What you have to do: Pull every line that includes the word "left" out of the data below and copy it.

Source information:

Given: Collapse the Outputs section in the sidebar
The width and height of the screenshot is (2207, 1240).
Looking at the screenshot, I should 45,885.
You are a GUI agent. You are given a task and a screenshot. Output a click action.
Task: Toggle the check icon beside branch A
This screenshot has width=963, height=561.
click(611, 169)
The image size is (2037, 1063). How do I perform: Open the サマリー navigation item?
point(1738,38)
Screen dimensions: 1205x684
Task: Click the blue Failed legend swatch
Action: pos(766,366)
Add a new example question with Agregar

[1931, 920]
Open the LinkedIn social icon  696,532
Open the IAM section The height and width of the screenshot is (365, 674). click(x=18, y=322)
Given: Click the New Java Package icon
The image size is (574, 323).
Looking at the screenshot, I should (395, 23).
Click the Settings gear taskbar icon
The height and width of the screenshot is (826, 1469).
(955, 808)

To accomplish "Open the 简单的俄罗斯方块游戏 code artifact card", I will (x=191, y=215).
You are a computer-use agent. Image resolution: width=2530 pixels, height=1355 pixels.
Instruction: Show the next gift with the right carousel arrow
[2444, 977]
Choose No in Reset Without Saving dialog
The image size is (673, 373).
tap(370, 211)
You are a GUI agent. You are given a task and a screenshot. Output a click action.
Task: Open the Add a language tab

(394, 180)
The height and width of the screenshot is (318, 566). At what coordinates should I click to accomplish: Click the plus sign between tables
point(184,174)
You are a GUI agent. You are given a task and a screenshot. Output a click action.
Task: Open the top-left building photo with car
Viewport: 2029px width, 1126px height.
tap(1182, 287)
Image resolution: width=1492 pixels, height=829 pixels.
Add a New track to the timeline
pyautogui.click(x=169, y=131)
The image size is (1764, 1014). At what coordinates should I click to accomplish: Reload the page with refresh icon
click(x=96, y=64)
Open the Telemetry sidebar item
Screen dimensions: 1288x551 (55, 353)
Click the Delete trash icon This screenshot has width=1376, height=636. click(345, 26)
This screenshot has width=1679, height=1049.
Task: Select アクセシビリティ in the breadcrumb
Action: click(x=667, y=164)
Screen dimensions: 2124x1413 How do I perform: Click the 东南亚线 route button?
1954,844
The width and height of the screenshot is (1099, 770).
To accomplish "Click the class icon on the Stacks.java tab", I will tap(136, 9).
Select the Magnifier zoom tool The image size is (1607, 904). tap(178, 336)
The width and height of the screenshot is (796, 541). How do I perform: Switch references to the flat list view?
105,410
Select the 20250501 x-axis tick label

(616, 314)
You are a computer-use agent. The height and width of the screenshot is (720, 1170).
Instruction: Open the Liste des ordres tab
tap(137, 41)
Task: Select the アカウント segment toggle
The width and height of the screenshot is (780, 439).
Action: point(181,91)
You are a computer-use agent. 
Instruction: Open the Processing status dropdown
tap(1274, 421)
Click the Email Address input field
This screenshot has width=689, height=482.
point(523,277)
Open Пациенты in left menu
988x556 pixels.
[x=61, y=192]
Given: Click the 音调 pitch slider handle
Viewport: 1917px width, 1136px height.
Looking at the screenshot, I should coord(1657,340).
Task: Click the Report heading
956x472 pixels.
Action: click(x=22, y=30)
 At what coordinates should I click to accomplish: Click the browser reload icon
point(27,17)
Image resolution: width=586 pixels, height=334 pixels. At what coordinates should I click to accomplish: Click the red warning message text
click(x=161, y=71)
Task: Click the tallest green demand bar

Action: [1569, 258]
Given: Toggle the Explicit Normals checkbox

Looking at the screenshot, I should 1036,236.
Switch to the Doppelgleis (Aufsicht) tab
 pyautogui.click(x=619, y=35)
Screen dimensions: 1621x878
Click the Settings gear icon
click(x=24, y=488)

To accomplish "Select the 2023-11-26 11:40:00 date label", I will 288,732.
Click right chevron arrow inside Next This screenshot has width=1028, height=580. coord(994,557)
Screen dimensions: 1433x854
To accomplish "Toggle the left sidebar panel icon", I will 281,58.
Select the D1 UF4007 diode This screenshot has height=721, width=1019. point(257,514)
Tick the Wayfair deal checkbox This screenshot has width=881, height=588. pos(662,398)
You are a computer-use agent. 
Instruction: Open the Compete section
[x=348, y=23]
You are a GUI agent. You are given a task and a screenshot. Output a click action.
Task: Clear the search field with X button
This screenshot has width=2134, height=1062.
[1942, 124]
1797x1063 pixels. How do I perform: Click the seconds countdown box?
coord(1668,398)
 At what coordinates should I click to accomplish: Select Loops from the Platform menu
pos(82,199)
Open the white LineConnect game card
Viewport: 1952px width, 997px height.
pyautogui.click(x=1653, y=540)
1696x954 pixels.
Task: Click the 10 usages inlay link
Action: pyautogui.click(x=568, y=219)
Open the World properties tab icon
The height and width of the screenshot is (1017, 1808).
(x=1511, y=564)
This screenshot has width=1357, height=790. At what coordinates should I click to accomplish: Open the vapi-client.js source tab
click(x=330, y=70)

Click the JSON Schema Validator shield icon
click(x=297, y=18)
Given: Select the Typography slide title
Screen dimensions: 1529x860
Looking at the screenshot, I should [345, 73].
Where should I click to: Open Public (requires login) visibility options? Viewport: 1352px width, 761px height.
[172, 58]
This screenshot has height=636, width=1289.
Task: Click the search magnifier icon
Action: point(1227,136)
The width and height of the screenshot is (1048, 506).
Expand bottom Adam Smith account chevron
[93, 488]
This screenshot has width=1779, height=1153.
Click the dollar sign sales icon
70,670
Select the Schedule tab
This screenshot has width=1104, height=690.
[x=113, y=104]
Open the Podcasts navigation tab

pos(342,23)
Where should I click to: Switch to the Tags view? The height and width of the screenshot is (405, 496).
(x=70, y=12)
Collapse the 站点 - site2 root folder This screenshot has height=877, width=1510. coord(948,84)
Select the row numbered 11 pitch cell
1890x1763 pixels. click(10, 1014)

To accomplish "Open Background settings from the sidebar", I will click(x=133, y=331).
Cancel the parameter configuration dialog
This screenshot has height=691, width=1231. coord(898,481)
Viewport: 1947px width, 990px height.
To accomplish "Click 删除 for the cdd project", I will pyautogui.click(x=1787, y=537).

Reply to the exercise:
Task: Open the top-left building photo with car
Open Пациенты in left menu
To accomplish "Toggle the left sidebar panel icon", I will 281,58.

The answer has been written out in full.